| EXERCISE PROMPT |
Count the lines of the entries below that contain the string "want", treating case as significant, and give only the number.

| WORKING DATA |
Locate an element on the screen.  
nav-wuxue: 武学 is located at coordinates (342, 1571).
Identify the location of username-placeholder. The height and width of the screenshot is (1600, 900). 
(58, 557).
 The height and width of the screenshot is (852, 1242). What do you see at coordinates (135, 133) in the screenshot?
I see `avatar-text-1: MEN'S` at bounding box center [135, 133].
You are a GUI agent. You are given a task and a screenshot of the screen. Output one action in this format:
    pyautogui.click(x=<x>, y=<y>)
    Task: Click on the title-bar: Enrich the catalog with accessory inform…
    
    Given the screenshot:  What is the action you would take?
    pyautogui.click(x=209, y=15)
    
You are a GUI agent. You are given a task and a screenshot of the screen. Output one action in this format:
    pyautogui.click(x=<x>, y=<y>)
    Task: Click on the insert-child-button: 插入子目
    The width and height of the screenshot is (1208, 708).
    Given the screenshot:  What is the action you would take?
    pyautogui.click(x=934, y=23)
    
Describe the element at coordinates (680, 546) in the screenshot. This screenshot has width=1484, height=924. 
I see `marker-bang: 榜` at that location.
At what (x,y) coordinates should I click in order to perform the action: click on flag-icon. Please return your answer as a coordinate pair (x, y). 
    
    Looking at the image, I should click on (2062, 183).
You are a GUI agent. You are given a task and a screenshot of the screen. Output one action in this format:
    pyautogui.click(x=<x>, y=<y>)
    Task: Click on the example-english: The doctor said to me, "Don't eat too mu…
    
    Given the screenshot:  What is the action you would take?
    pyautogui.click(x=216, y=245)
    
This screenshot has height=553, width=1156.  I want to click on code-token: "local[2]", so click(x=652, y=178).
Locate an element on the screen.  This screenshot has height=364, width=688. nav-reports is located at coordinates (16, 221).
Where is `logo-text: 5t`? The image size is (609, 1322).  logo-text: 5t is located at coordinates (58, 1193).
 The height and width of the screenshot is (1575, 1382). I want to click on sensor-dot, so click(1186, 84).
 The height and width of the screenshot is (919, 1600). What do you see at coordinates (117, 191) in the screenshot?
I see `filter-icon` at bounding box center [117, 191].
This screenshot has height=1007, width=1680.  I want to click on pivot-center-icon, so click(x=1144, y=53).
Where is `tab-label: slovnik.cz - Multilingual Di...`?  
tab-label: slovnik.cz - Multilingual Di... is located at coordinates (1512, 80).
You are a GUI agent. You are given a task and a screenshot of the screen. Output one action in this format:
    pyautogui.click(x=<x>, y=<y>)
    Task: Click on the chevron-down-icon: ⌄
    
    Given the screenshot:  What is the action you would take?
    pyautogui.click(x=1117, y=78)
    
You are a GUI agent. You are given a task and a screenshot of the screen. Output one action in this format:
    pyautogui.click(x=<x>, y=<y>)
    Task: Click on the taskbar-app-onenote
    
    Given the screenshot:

| REPLY |
3